El exsoldado explicó que la disputa por Malvinas no puede pensarse de manera aislada, sino dentro de un tablero internacional más amplio, vinculado al Atlántico Sur y a la proyección sobre la Antártida. Según planteó, el interés británico sobre las islas está directamente relacionado con esa dimensión geopolítica.
“Malvinas está atado al tema antártico. El principal anhelo de los británicos, y el principal punto de apoyo del reclamo británico, se superpone con el reclamo argentino”, sostuvo.
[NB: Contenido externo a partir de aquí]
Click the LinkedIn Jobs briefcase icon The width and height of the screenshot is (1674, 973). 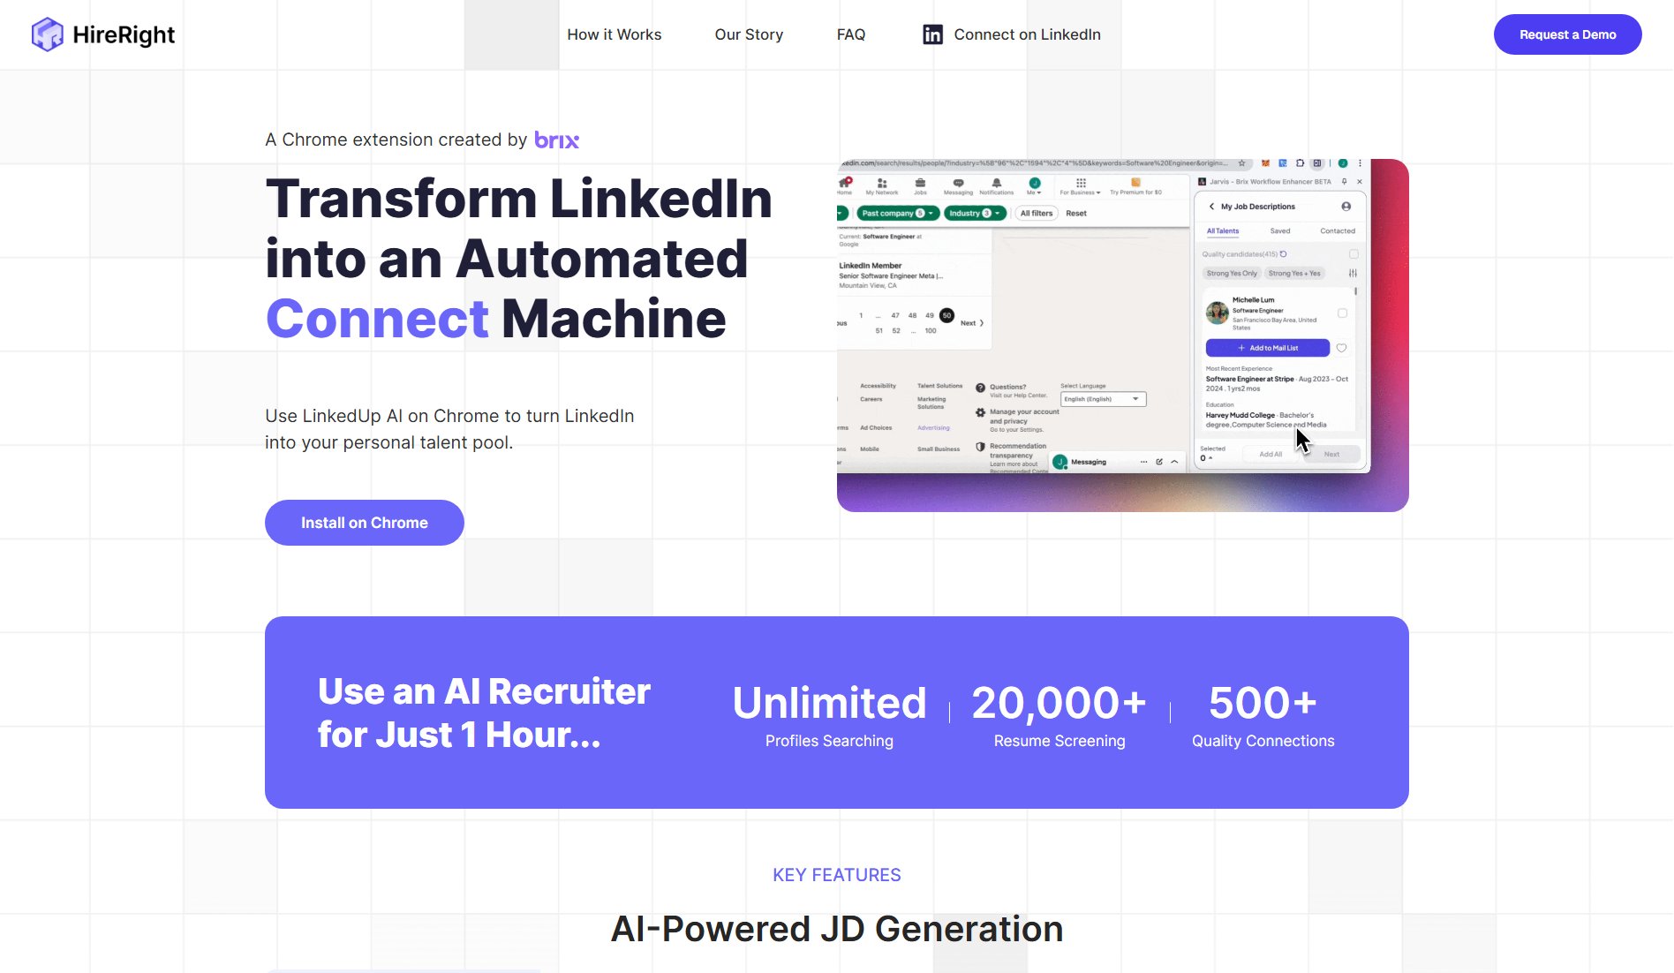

Foretni también advirtió sobre otros actores con intereses en la región y describió un escenario internacional complejo para la Argentina. “Por otra parte, también está el reclamo chileno, ahora socio de China. Tenemos un trabajo de pinzas sobre nuestro territorio”, expresó.
A partir de esa lectura, consideró que la Argentina debe fortalecer sus alianzas internacionales para no quedar aislada en una negociación futura. “Tenemos que hacernos amigo del ‘grandote del barrio’ porque estamos solos”, dijo, en alusión a la necesidad de acercamiento con Estados Unidos.
Según evaluó, ese vínculo podría abrir una oportunidad para avanzar en un esquema de soberanía compartida o en una negociación que permita defender al menos parte de los intereses argentinos en la zona. “Nos puede ayudar a conseguir la soberanía, al menos compartida, de las islas. Proteger una parte del sector antártico que pretende la Argentina”, planteó.
A más de cuatro décadas del conflicto, la voz de los excombatientes vuelve a poner sobre la mesa no solo la memoria de la guerra, sino también la vigencia de una causa que sigue siendo central en la política exterior y en la identidad nacional.